### Письменное задание A
Воспроизведите из фрагмента о Цветаевой текст от «Ирина Шевеленко - Литературный» до «отчего (СС5, 11).».
### Письменное задание B
Определите, соответствуют ли фрагменту о Цветаевой следующие утверждения. Для каждого ответьте «да» или «нет» и приведите точной цитатой решающие слова фрагмента: (i) мать Цветаевой хотела, чтобы дочь стала пианисткой; (ii) мать Цветаевой умерла в 1910 году; (iii) черт в очерке был покрыт шерстью.

### Фрагмент текста
════════

Ирина Шевеленко - Литературный путь Цветаевой. Идеология, поэтика, идентичность автора в контексте эпохи
Газеты же мать, с каким‐то высокомерным упорством мученика, ежеутренне, ни слова не говоря отцу, неизменно и невинно их туда клавшему, с рояля снимала – сметала – и, кто знает, не из этого ли сопоставления рояльной зеркальной предельной чистоты и черноты с беспорядочным и бесцветным газетным ворохом, и не из этого ли одновременно широкого и педантичного материнского жеста расправы и выросла моя ничем не вытравимая, аксиомная во мне убежденность: газеты – нечисть, и вся моя к ним ненависть, и вся мне газетного мира – месть. И если я когда‐нибудь умру под забором, я, по крайней мере, буду знать отчего (СС5, 11).
Отталкивание от «газетного мира» – т. е. политики, злободневности, современности – так же естественно «вытекало» из «до-истории» маленькой Цветаевой, как ее поэтика, философия, одержимость словом. Впечатления времен «личной биографии» объясняли будущую «биографию в ремесле», обе биографии взаимно отражали и взаимно подтверждали друг друга.
«Мать и музыка» была, однако, не просто рассказом о «доисторических» корнях будущего поэта. Она была рассказом о значении, которое имеют для формирования художника воля и влияние другого человека. Эта воля воплощалась в матери, желавшей видеть дочь пианисткой, и об этой материнской воле рассказывал очерк прежде всего. Кончина матери в 1906 году и выход маленькой Цветаевой из‐под влияния чужой человеческой воли обнаруживал существование более мощных сил, имеющих власть над художником:
Жила бы мать дальше – я бы, наверное, кончила Консерваторию и вышла бы неплохим пианистом – ибо данные были. Но было другое: заданное, с музыкой несравненное и возвращающее ее на ее настоящее во мне место: общей музыкальности и «недюжинных» (как мало!) способностей.
Есть силы, которых не может даже в таком ребенке осилить даже такая мать (СС5, 31).
Написанный в следующем году очерк «Черт»459 был посвящен именно им, тем силам, которых не могло бы одолеть влияние матери. Имя, данное этим силам, возможно, было связано с давним впечатлением Цветаевой от чтения «Трагического зверинца» Л. Зиновьевой-Аннибал460, одна из новелл которого называлась «Черт». Во всяком случае, в 1920 году, разговаривая с Вяч. Ивановым, Цветаева о Зиновьевой-Аннибал скажет: «Обожаю ее “Трагический Зверинец”, – там “Чорт” – вылитая я!» (ЗК2, 169). Однако рассказ Зиновьевой-Аннибал о детских переживаниях и бунтах против мира взрослых, его норм и табу, Цветаева существенно переосмыслила. Ее «Черт» стал рассказом о «до-истории» собственного творчества:
Черт сидел на Валерииной кровати, – голый, в серой коже, как дог, с бело-голубыми, как у дога или у остзейского барона, глазами, вытянув руки вдоль колен, как рязанская баба на фотографии или фараон в Лувре, в той же позе неизбывного терпения и равнодушия. Черт сидел так смирно, точно его снимали. Шерсти не было, было обратное шерсти: полная гладкость и даже бритость, из стали вылитость. Теперь вижу, что тело у моего черта было идеально-спортивное: львицыно, а по масти – догово. Когда мне, двадцать лет спустя, в Революцию, привели на подержание дога, я сразу узнала своего Мышатого.

════════

Записи для поиска описанных объектов:
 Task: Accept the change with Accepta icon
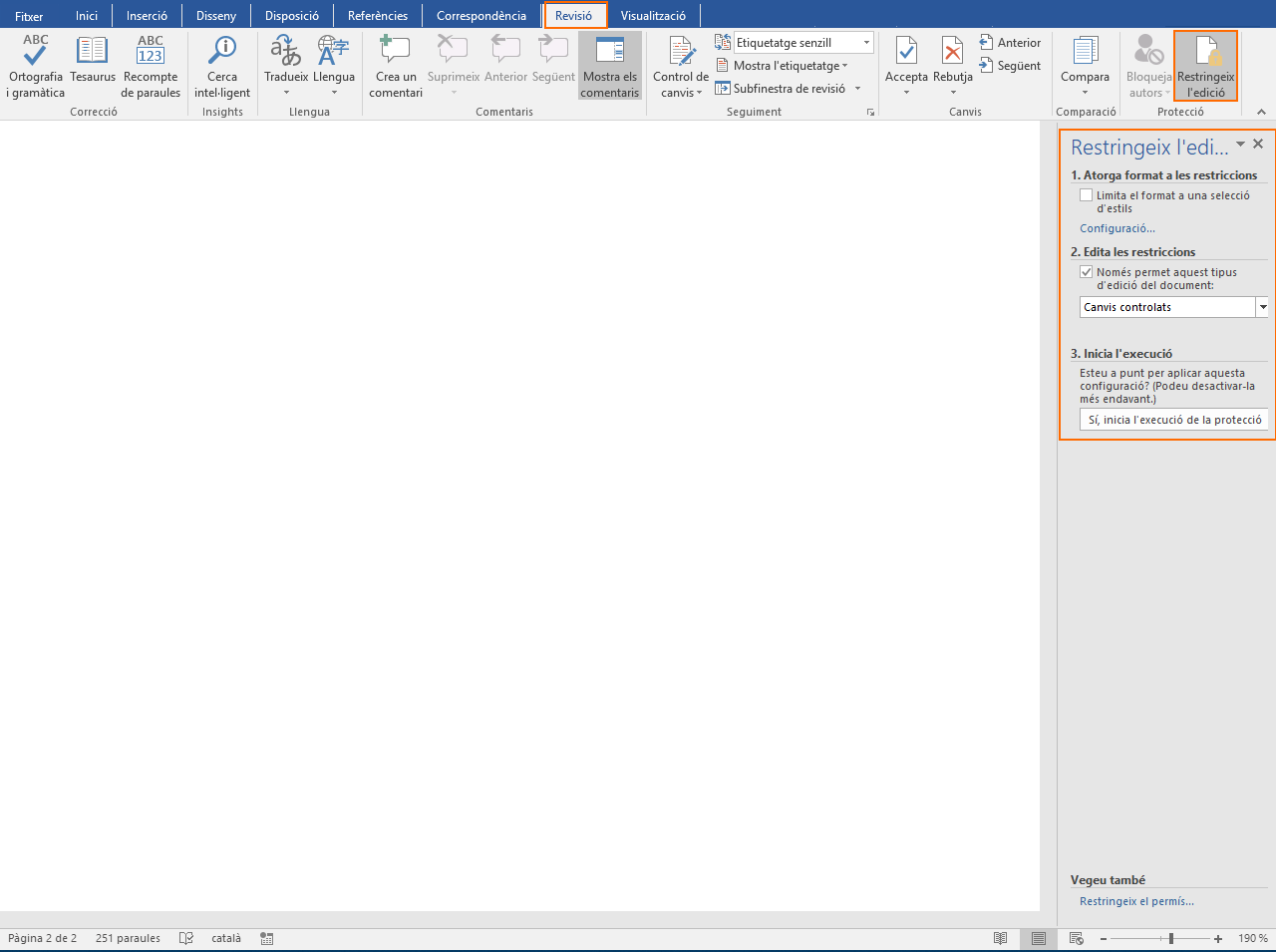pyautogui.click(x=906, y=52)
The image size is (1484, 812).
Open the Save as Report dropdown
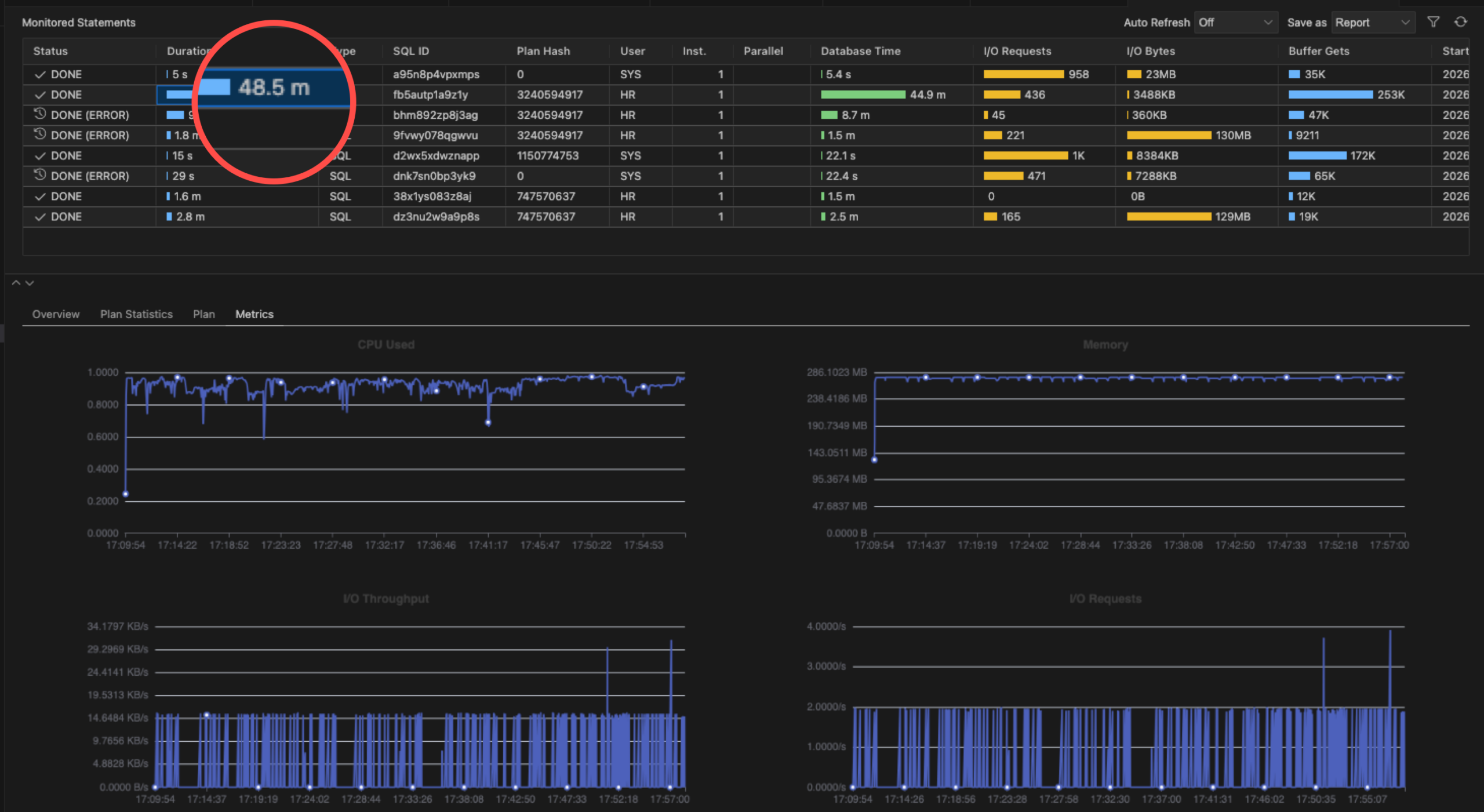coord(1372,23)
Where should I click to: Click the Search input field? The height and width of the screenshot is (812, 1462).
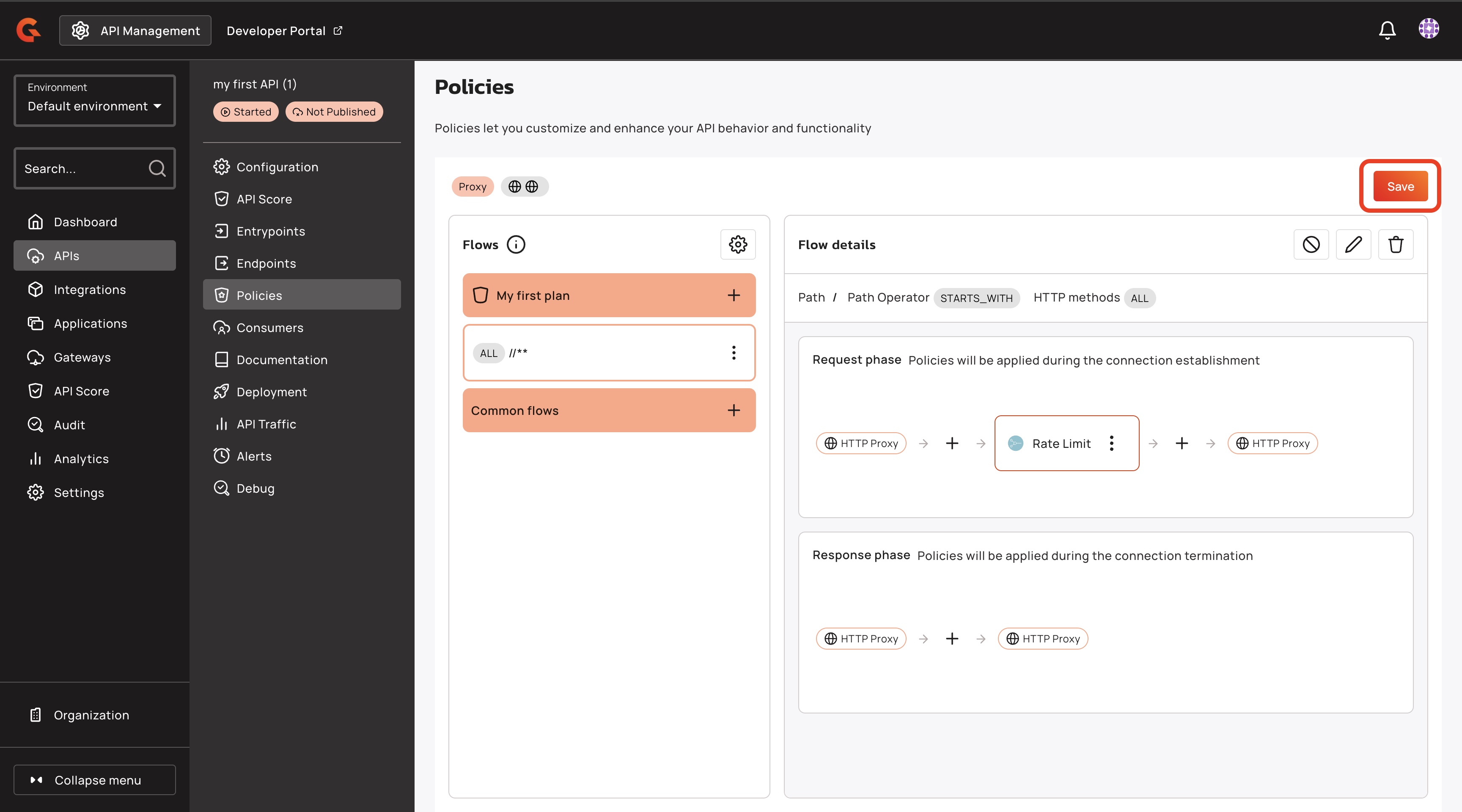(82, 168)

════════

### Полный ответ A
Ирина Шевеленко - Литературный путь Цветаевой. Идеология, поэтика, идентичность автора в контексте эпохи
Газеты же мать, с каким‐то высокомерным упорством мученика, ежеутренне, ни слова не говоря отцу, неизменно и невинно их туда клавшему, с рояля снимала – сметала – и, кто знает, не из этого ли сопоставления рояльной зеркальной предельной чистоты и черноты с беспорядочным и бесцветным газетным ворохом, и не из этого ли одновременно широкого и педантичного материнского жеста расправы и выросла моя ничем не вытравимая, аксиомная во мне убежденность: газеты – нечисть, и вся моя к ним ненависть, и вся мне газетного мира – месть. И если я когда‐нибудь умру под забором, я, по крайней мере, буду знать отчего (СС5, 11).

### Полный ответ B
(i) Да: «Эта воля воплощалась в матери, желавшей видеть дочь пианисткой».
(ii) Нет: «Кончина матери в 1906 году».
(iii) Нет: «Шерсти не было».